CHOOSING A DISTRIBUTION STRATEGY
A choice of distribution strategy determines which channel the firm will use to reach potential
consumers. Should the firm try to sell directly to the consumer or should it go through retailers; should it
go through a wholesaler; should it use an import agent; or should it invest in establishing its own channel?
The optimal strategy is determined by the relative costs and benefits of each alternative, which vary from
country to country, depending on the four factors we have just discussed: retail concentration, channel
length, channel exclusivity, and channel quality.
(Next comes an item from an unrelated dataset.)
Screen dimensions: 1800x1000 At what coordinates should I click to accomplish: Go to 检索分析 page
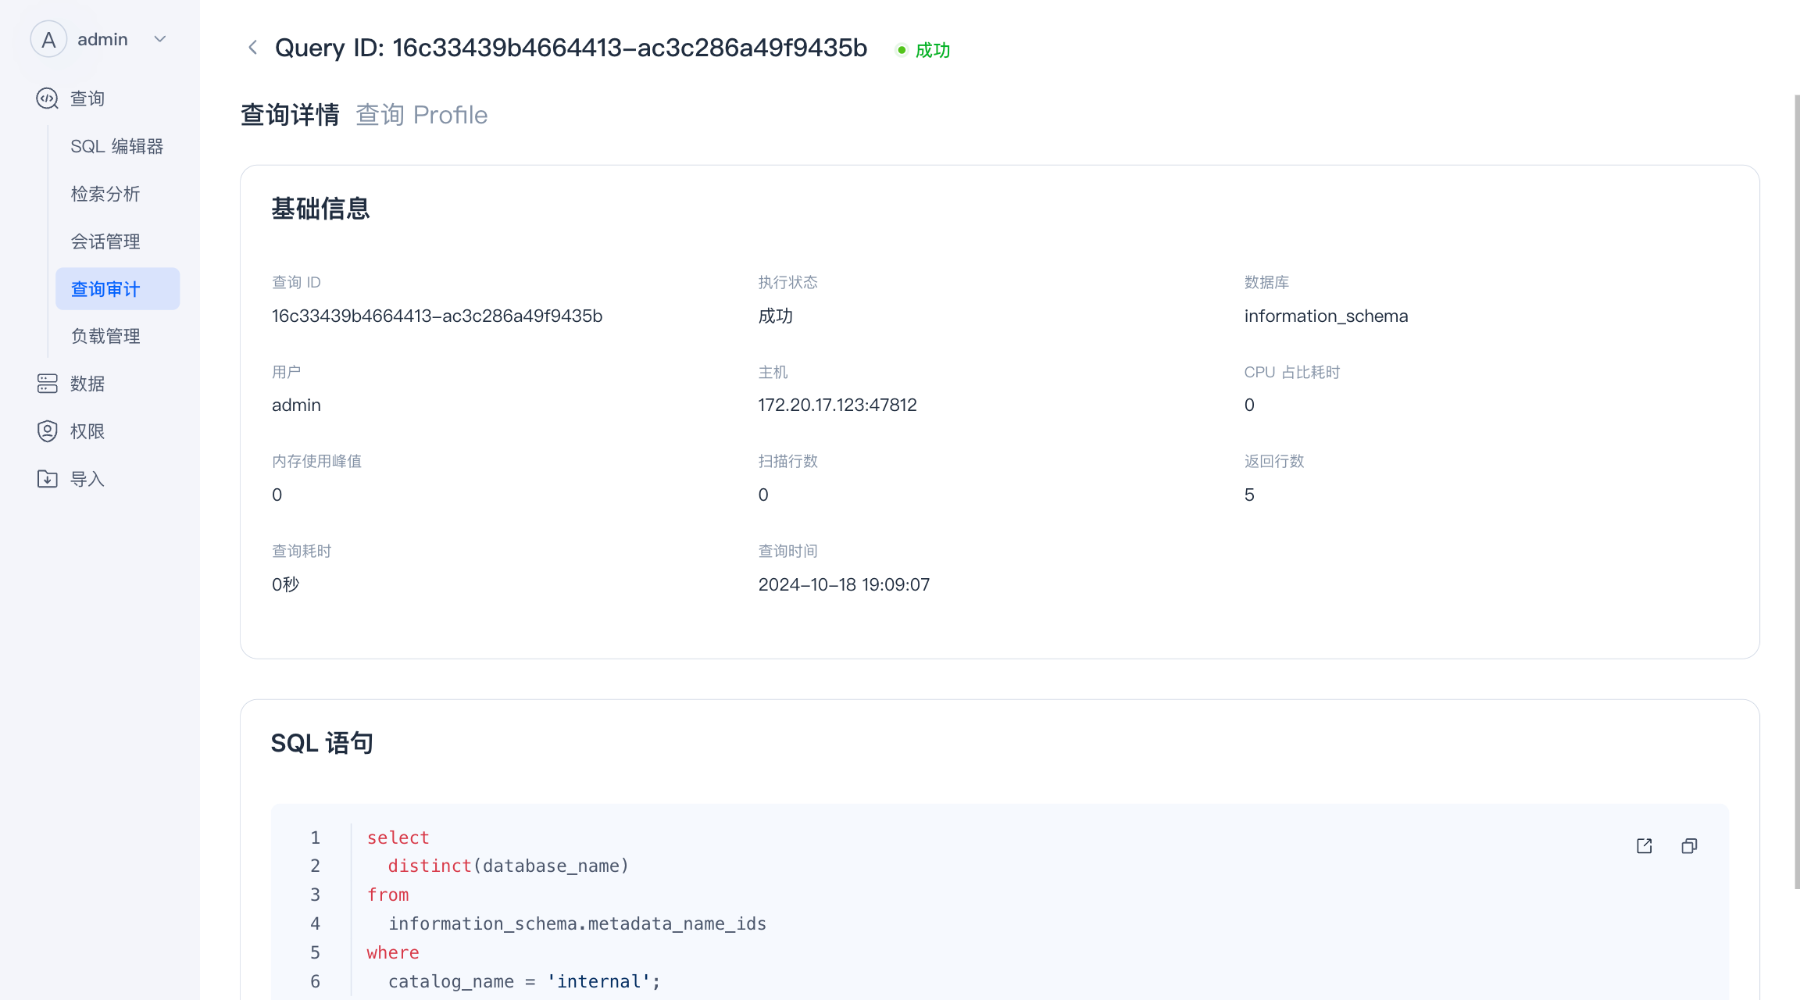105,194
Because each intermediary in a channel adds its own markup to the products, there is generally a
critical link between channel length, the final selling price, and the firm’s profit margin. The longer a
channel, the greater is the aggregate markup, and the higher the price that consumers are charged for the
final product. To ensure that prices do not get too high as a result of markups by multiple intermediaries, a
firm might be forced to operate with lower profit margins. Thus, if price is an important competitive
weapon, and if the firm does not want to see its profit margins squeezed, other things being equal, the firm
would prefer to use a shorter channel.However, the benefits of using a longer channel may outweigh these drawbacks. As we have seen, one
benefit of a longer channel is that it cuts selling costs when the retail sector is very fragmented. Thus, it
makes sense for an international business to use longer channels in countries where the retail sector is
fragmented and shorter channels in countries where the retail sector is concentrated. Another benefit of
using a longer channel is market access—the ability to enter an exclusive channel. Import agents may have
long-term relationships with wholesalers, retailers, or important consumers and thus be better able to win
orders and get access to a distribution system. Similarly, wholesalers may have long-standing
relationships with retailers and be better able to persuade them to carry the firm’s product than the firm
itself would.
Import agents are not limited to independent trading houses; any firm with a strong local reputation
could serve as well. For example, to break down channel exclusivity and gain greater access to the
Japanese market, Apple Computer signed distribution agreements with five large Japanese firms,
including business equipment giant Brother Industries, stationery leader Kokuyo, Mitsubishi, Sharp, and
Minolta. These firms use their own long-established distribution relationships with consumers, retailers,
and wholesalers to push Apple computers through the Japanese distribution system. As a result, Apple’s
share of the Japanese market increased from less than 1 percent to 13 percent in the four years following
the agreements.
15.
If such an arrangement is not possible, the firm might want to consider other, less traditional
alternatives to gaining market access. Frustrated by channel exclusivity in Japan, some foreign
manufacturers of consumer goods have attempted to sell directly to Japanese consumers using direct mail
and catalogs. REI had trouble persuading Japanese wholesalers and retailers to carry its products, so it
began a direct-mail campaign and then a Web-based strategy to enter Japan that is proving successful.
Finally, if channel quality is poor, a firm should consider what steps it could take to upgrade the quality
of the channel, including establishing its own distribution channel.